How to handle concurrency issues in C for multi-threaded RTOS environments?

Understanding Concurrency and Critical Sections

In a multi-threaded RTOS (Real-Time Operating System) environment, concurrency refers to the management of multiple tasks or threads that can be executed simultaneously. Each thread in a multi-threaded application shares the same memory address space, which can lead to issues when multiple threads try to read/write shared resources concurrently. Key areas to focus on include critical sections — portions of code that access shared resources and need synchronized access to ensure data integrity.
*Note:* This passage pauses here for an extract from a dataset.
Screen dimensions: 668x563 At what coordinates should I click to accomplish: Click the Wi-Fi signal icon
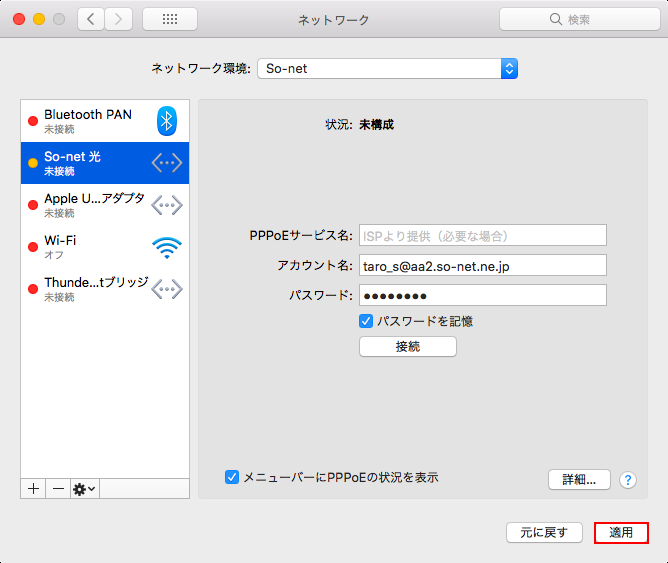click(x=167, y=247)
Mutexes for Mutual Exclusion

A mutex (mutual exclusion) is a lock that allows only one thread to access a critical section at a time. To use a mutex, you need to wrap the critical section with lock and unlock operations.

#include <pthread.h>

pthread_mutex_t myMutex;

void shared_function() {
    pthread_mutex_lock(&myMutex);
    
    // Critical section
    // Access shared resources here

    pthread_mutex_unlock(&myMutex);
}

void setup() {
    // Initialize the mutex before use
    pthread_mutex_init(&myMutex, NULL);
}

Using mutexes prevents race conditions by ensuring that only one thread can execute a block of code at once.
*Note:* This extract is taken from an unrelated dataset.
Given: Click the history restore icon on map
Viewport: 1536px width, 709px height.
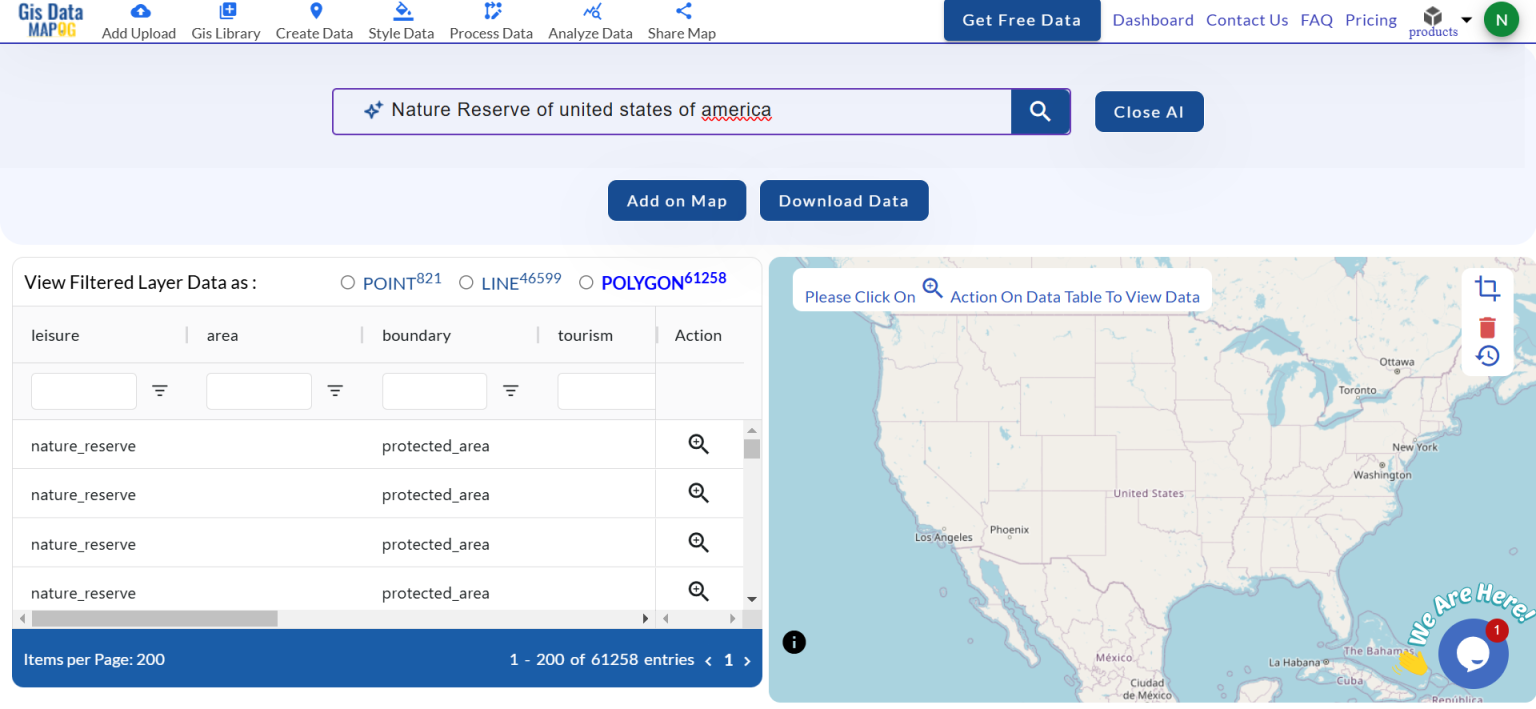Looking at the screenshot, I should (1487, 356).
Semaphores for Synchronization

Semaphores are more flexible than mutexes and can be used to control access to a resource pool.

#include <semaphore.h>

sem_t mySemaphore;

void producer() {
    // Produce an item
    // Signal that a new item has been produced
    sem_post(&mySemaphore);
}

void consumer() {
    sem_wait(&mySemaphore);
    // Consume an item
}

void setup() {
    // Initialize semaphore with 0 indicating unavailable resource
    sem_init(&mySemaphore, 0, 0);
}

Semaphores allow more complex synchronization between threads, including counting semaphores for managing a finite number of resources.

Spinlocks for Low-latency

Spinlocks are another approach for achieving mutual exclusion, useful in low-latency environments. However, they are CPU-intensive as a thread keeps checking for the lock availability.

#include <pthread.h>

pthread_spinlock_t spinlock;

void setup() {
    pthread_spin_init(&spinlock, PTHREAD_PROCESS_PRIVATE);
}

void worker() {
    pthread_spin_lock(&spinlock);
    
    // Critical section

    pthread_spin_unlock(&spinlock);
}

Spinlocks are beneficial in scenarios where locks are expected to be held for a very short time as they avoid the overhead of waking a sleeping thread.
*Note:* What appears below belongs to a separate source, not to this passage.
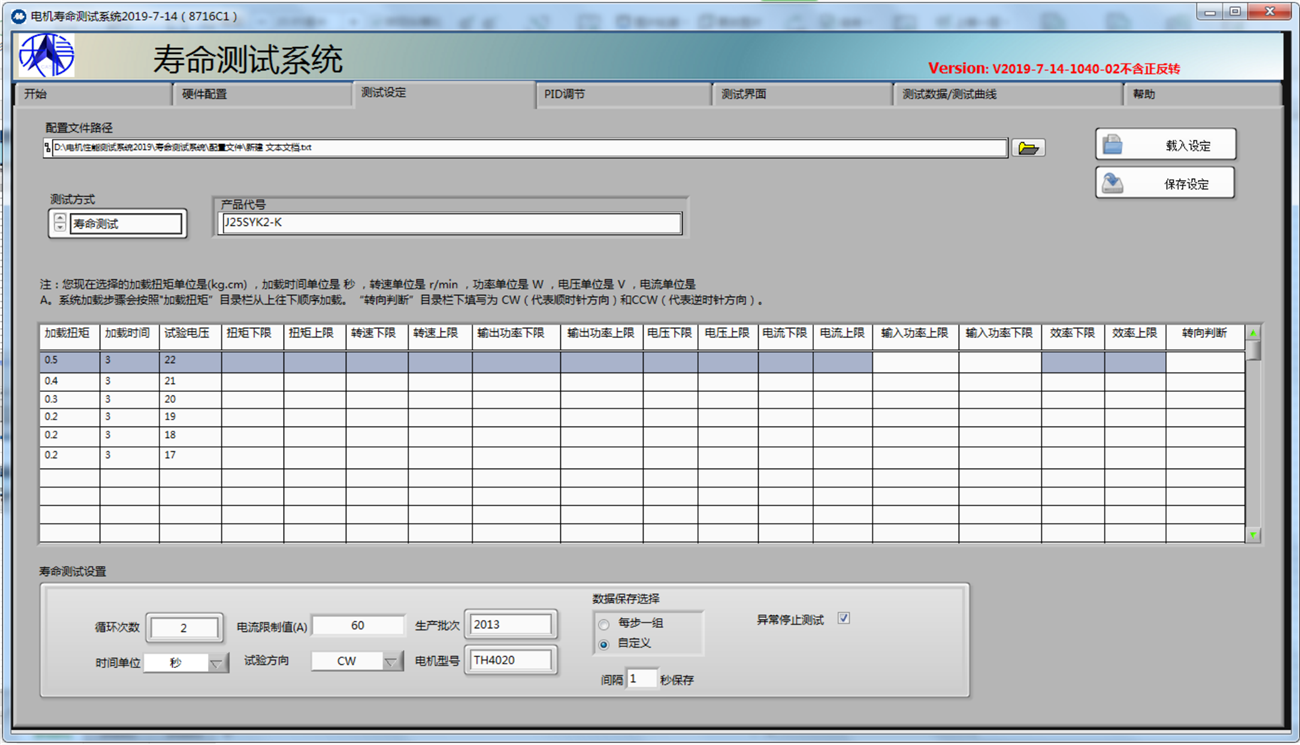Toggle the 异常停止测试 checkbox
Screen dimensions: 1300x745
843,619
Atomic Variables for Non-blocking Synchronization

For operations on single variables, consider using atomic operations, which are lock-free and provide non-blocking synchronization.

#include <stdatomic.h>

atomic_int counter = 0;

void increment_counter() {
    atomic_fetch_add(&counter, 1);
}

Atomic operations can improve performance by avoiding locks when only simple operations on a variable are required.

Thread Priorities and Scheduling

In RTOS environments, setting thread priorities is crucial. High-priority threads can preempt lower-priority ones to meet real-time constraints.

#include <pthread.h>

void setup_thread(pthread_t *thread, void *(*function)(void *)) {
    pthread_attr_t attr;
    pthread_attr_init(&attr);
    struct sched_param param;
    param.sched_priority = 10;  // Set priority
    pthread_attr_setschedparam(&attr, &param);

    pthread_create(thread, &attr, function, NULL);
}

Ensure your RTOS supports priority scheduling and utilize it to meet deadlines and respond quickly to real-time events.

Avoiding Priority Inversion

Priority inversion happens when a lower-priority thread holds a lock needed by a higher-priority thread. Utilize priority inheritance protocols if supported by your RTOS to mitigate this issue.

// Assuming RTOS has priority inheritance
pthread_mutex_t mutex;

pthread_mutexattr_t mta;
pthread_mutexattr_init(&mta);
pthread_mutexattr_setprotocol(&mta, PTHREAD_PRIO_INHERIT);

pthread_mutex_init(&mutex, &mta);

Priority inheritance temporarily boosts the priority of the thread holding the lock to match that of the highest-priority blocked thread.

Each concurrency handling mechanism serves different requirements and may be utilized based on the system's constraints and behavior. Use these tools judiciously to maintain a robust and efficient multi-threaded environment in your firmware development.